| Work instruction |
For the records that follow, please set down exactly the lines between the one holding "Clearance (943, 57)" and the one holding "Meble i dekoracje (1230, 64)", inclusive, and only those.

Extracted records:
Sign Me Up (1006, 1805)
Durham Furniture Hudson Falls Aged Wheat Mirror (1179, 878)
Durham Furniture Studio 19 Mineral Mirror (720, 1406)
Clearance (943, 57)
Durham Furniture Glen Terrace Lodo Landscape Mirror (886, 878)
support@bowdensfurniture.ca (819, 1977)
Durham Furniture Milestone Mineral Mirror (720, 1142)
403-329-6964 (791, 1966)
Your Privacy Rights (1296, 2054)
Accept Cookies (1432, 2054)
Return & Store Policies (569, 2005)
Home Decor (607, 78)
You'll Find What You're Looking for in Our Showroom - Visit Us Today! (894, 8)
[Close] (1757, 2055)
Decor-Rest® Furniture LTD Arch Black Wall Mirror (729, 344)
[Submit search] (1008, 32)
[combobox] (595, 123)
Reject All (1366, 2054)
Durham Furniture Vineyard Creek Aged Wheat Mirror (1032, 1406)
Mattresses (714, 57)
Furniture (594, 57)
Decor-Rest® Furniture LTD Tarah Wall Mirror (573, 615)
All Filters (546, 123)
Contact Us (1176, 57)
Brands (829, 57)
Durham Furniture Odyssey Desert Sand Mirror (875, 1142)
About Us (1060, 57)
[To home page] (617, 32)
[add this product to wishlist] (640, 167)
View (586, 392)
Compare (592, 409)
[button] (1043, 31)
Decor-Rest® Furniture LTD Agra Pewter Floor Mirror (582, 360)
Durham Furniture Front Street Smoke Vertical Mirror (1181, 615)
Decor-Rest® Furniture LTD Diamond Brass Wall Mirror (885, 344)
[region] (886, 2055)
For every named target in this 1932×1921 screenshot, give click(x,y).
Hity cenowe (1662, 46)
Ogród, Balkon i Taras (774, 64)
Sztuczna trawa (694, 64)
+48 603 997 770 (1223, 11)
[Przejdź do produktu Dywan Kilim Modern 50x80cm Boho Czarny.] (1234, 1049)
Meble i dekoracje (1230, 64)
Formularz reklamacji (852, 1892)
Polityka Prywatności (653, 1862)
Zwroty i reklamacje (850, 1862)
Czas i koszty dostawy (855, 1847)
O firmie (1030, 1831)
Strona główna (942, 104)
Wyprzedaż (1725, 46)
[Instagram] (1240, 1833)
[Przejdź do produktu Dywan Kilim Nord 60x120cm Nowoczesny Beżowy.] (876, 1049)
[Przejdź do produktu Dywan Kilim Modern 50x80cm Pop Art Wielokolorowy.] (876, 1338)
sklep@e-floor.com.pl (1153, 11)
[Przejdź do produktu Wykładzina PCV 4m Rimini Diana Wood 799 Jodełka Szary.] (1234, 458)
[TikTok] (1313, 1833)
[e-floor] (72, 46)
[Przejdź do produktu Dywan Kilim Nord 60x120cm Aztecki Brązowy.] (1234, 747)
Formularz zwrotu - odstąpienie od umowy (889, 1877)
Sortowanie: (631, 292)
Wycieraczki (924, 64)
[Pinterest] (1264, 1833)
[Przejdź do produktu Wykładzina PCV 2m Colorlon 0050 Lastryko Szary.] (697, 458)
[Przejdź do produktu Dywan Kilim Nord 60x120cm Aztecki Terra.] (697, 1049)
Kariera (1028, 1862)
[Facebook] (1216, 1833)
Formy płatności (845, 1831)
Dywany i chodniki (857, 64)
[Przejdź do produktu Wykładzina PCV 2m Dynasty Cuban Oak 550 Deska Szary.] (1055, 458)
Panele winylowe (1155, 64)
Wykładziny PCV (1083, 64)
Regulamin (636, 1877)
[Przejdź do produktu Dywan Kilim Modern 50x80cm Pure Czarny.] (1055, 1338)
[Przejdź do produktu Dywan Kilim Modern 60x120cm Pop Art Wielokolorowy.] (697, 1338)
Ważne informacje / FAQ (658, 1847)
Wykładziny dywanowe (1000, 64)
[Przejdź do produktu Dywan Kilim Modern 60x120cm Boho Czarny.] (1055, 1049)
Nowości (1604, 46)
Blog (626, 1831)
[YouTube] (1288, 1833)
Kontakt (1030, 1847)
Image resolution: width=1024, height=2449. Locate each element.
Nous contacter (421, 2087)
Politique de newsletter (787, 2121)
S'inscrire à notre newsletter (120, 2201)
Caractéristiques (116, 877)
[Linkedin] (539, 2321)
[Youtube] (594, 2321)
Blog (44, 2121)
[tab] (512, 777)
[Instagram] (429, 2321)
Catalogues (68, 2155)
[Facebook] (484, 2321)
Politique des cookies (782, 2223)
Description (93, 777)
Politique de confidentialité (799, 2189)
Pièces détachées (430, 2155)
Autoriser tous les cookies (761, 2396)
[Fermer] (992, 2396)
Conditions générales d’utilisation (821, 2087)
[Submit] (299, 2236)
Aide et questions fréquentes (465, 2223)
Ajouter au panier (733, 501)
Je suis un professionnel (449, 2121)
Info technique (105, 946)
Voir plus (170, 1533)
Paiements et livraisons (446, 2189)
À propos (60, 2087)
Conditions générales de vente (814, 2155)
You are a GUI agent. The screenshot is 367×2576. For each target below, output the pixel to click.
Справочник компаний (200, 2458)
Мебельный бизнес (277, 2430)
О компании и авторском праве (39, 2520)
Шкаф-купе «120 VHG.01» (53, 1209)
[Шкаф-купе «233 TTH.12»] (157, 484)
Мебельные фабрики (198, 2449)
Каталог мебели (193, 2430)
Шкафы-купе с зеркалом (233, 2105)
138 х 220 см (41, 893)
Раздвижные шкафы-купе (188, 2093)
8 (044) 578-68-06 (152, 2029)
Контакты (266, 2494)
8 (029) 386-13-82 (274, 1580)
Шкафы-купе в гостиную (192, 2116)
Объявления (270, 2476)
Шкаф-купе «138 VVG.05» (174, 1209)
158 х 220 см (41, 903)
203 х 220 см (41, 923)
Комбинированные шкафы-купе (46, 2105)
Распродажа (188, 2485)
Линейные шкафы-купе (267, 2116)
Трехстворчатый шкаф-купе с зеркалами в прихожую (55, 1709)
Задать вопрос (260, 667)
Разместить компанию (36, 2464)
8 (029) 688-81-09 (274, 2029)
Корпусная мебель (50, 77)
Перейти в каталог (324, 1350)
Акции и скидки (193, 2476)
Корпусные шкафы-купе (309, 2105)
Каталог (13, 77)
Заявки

| Answer |
Clearance (943, 57)
Durham Furniture Glen Terrace Lodo Landscape Mirror (886, 878)
support@bowdensfurniture.ca (819, 1977)
Durham Furniture Milestone Mineral Mirror (720, 1142)
403-329-6964 (791, 1966)
Your Privacy Rights (1296, 2054)
Accept Cookies (1432, 2054)
Return & Store Policies (569, 2005)
Home Decor (607, 78)
You'll Find What You're Looking for in Our Showroom - Visit Us Today! (894, 8)
[Close] (1757, 2055)
Decor-Rest® Furniture LTD Arch Black Wall Mirror (729, 344)
[Submit search] (1008, 32)
[combobox] (595, 123)
Reject All (1366, 2054)
Durham Furniture Vineyard Creek Aged Wheat Mirror (1032, 1406)
Mattresses (714, 57)
Furniture (594, 57)
Decor-Rest® Furniture LTD Tarah Wall Mirror (573, 615)
All Filters (546, 123)
Contact Us (1176, 57)
Brands (829, 57)
Durham Furniture Odyssey Desert Sand Mirror (875, 1142)
About Us (1060, 57)
[To home page] (617, 32)
[add this product to wishlist] (640, 167)
View (586, 392)
Compare (592, 409)
[button] (1043, 31)
Decor-Rest® Furniture LTD Agra Pewter Floor Mirror (582, 360)
Durham Furniture Front Street Smoke Vertical Mirror (1181, 615)
Decor-Rest® Furniture LTD Diamond Brass Wall Mirror (885, 344)
[region] (886, 2055)
For every named target in this 1932×1921 screenshot, give click(x,y).
Hity cenowe (1662, 46)
Ogród, Balkon i Taras (774, 64)
Sztuczna trawa (694, 64)
+48 603 997 770 (1223, 11)
[Przejdź do produktu Dywan Kilim Modern 50x80cm Boho Czarny.] (1234, 1049)
Meble i dekoracje (1230, 64)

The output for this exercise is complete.